Ramsey has been a regular starter in an Arsenal team traumatized by a bleak opening to the season, which has seen them annihilated 8-2 at Manchester United and restricted to just three wins in the league.
Injuries, suspensions and the sales of Cesc Fabregas and Samir Nasri have obliged Wenger to rely on the 20-year-old and Wenger said he was keen to avoid over-burdening his player.
"I don't want to overplay him," said the Arsenal coach. "He was injured for a year (in 2010), and Jack Wilshere played a lot last year (in Ramsey's place).

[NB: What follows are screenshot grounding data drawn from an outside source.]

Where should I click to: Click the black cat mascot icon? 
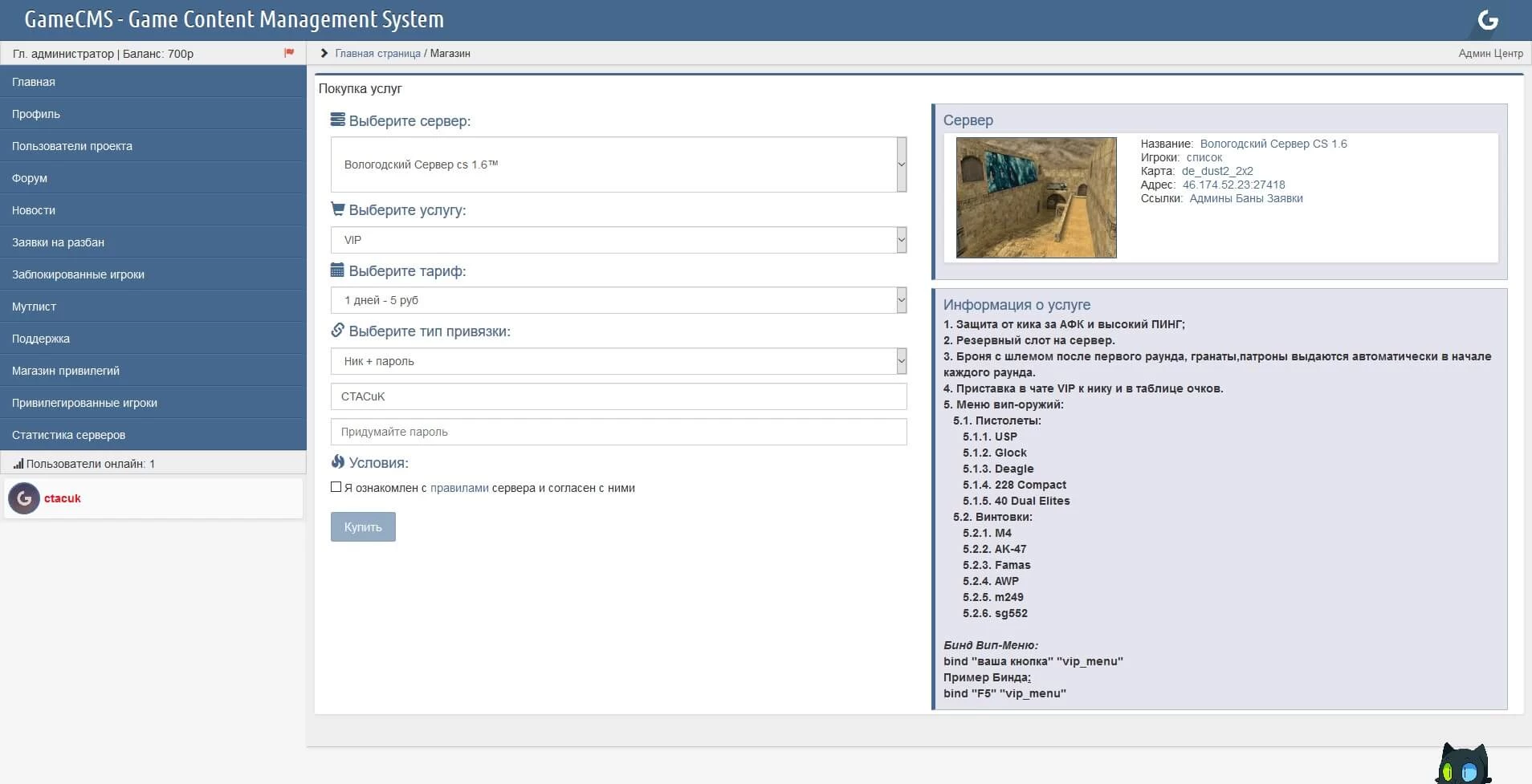(x=1463, y=763)
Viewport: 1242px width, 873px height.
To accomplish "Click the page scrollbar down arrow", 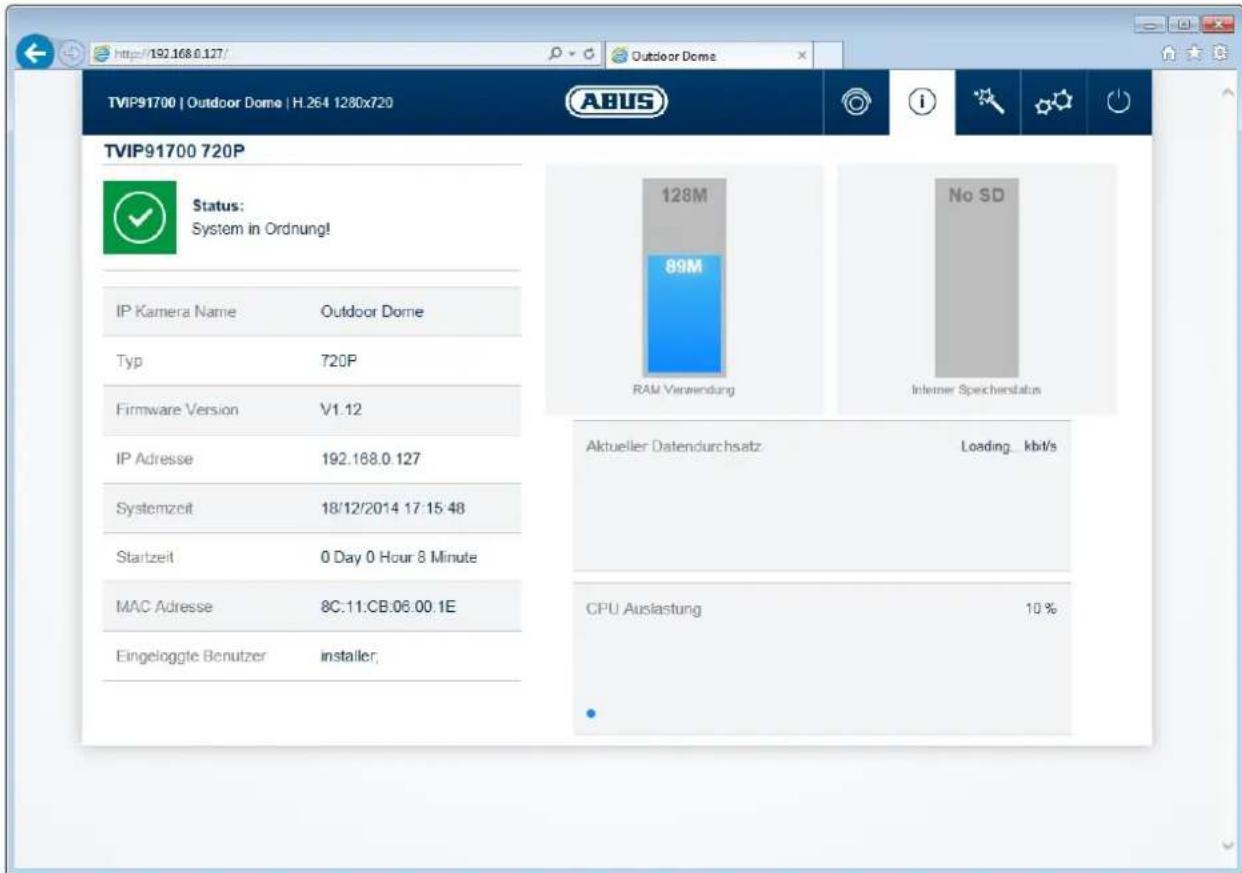I will [x=1227, y=844].
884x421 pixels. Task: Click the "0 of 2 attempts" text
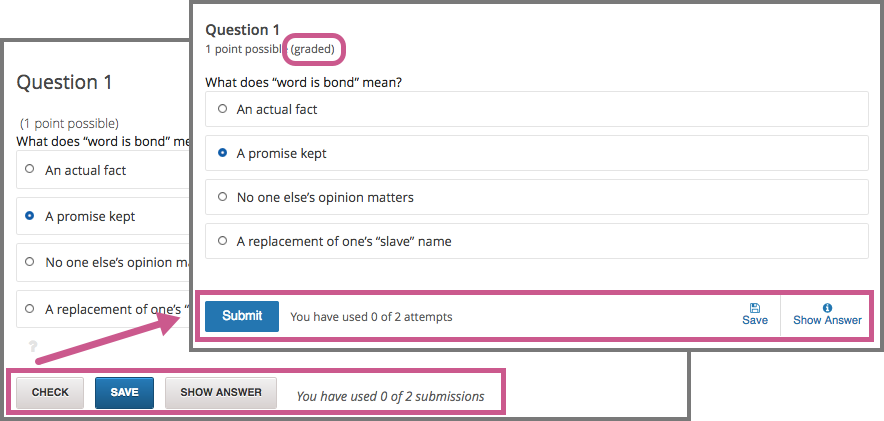point(371,317)
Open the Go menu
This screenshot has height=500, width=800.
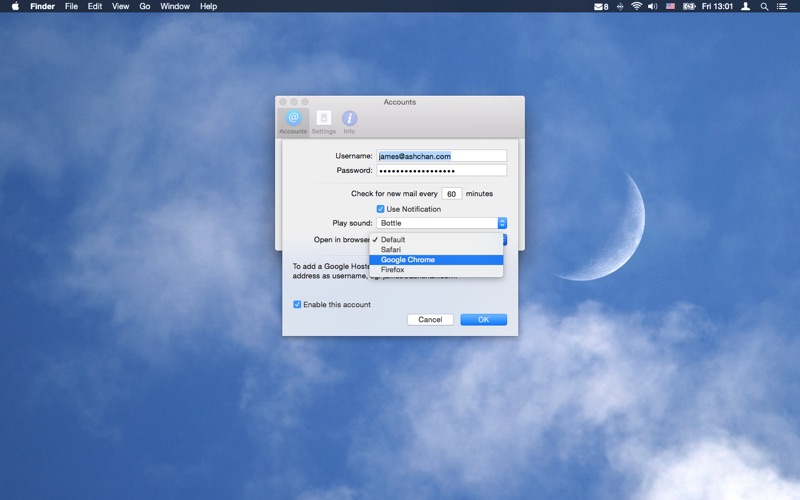(145, 6)
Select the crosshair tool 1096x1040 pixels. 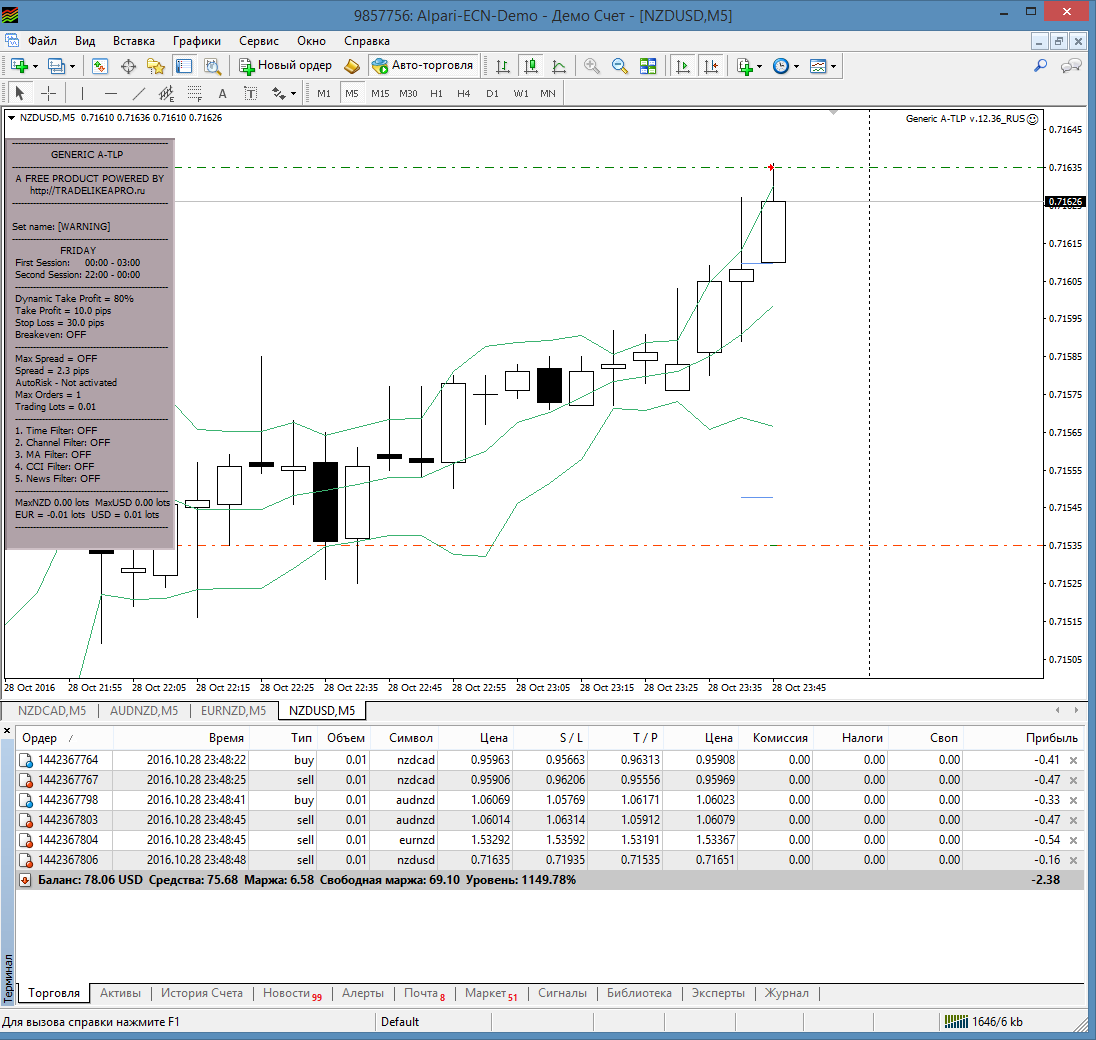coord(48,93)
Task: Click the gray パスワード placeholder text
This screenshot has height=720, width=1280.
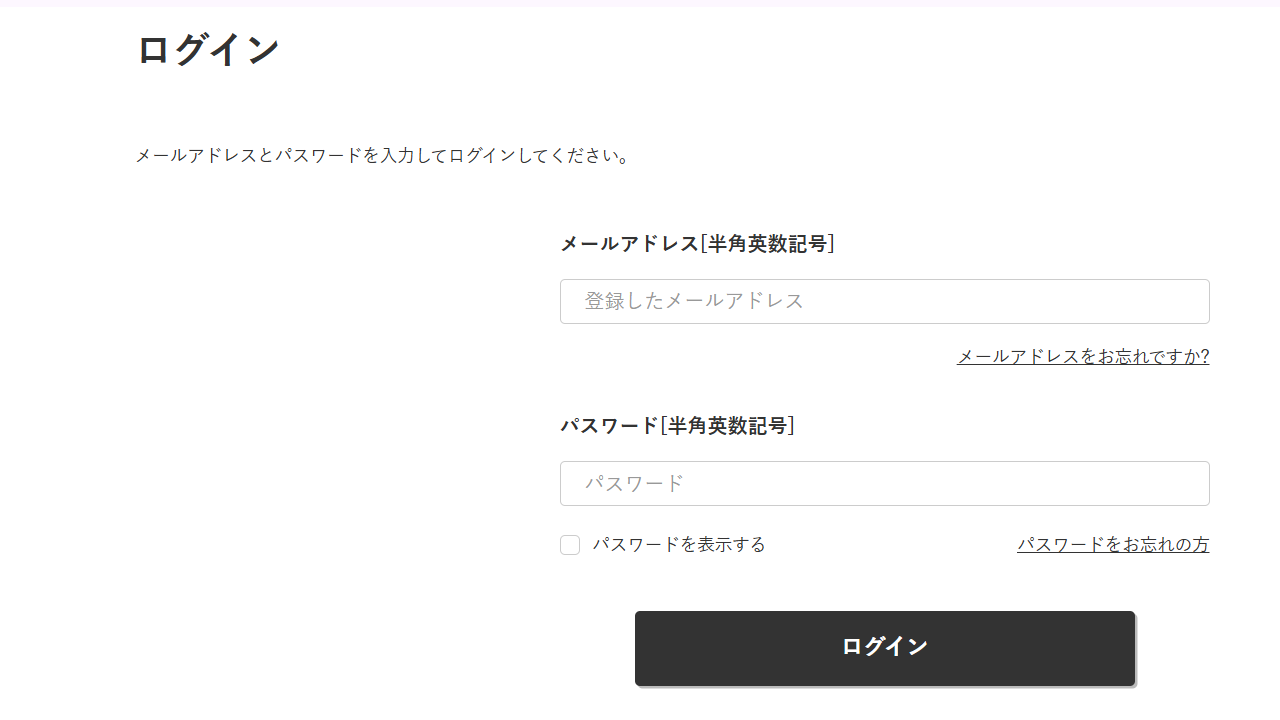Action: (x=634, y=483)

I try to be more cautious when I can."
Arsenal have now won five of their last six games but Wenger was careful not to play up the significance of Wednesday's result when it was put to him that it could be the match to spark their season into life.
"It's a little step forward but we have to stay humble because we're a team that has to continue to grow," he said. "The next game against Marseille will be very important.
"If you look back at the last five or six games, you will see that we had only one defeat, so we are slowly getting there and that will help tonight."
The final whistle drew a torrent of jeers from the OM fans inside a Stade Velodrome rendered half-empty by ongoing renovation work.
Marseille had impressed in a 3-0 defeat of Borussia Dortmund in their previous outing but have also begun their domestic season in disastrous fashion and Wenger said he sympathized with the losing side.
"We lost two points in Dortmund in the last minutes of the game and we lost the Champions League final to Barcelona (in 2006) in the last moments too.
"When you play against good opponents, that's when they take their chances."
Marseille coach Didier Deschamps was critical of Slovenian referee Damir Skomina's failure to award his side a first-half penalty for an apparent handball by Arsenal right-back Carl Jenkinson.
"Taking a point would have been a good result, even though I haven't forgotten that there was a blatant penalty in the first half that the referee didn't see," he said.
"I was enraged by the goal, but I've calmed down a little bit. You have to put everything into it but you can't let things get too stretched at the end of the match.
"There, he (Ramsey) found himself completely alone and he had all the time to control the ball and shoot."
With Marseille already 11 points outside the Champions League places in Ligue 1, Deschamps must now re-focus his players for Saturday's visit of promoted Ajaccio.
"There's work to do and we'll have to get it (the defeat) out of our system," he said.
"Of course it was an important match, but we have another very important match on Saturday. We'll have our backs to the wall."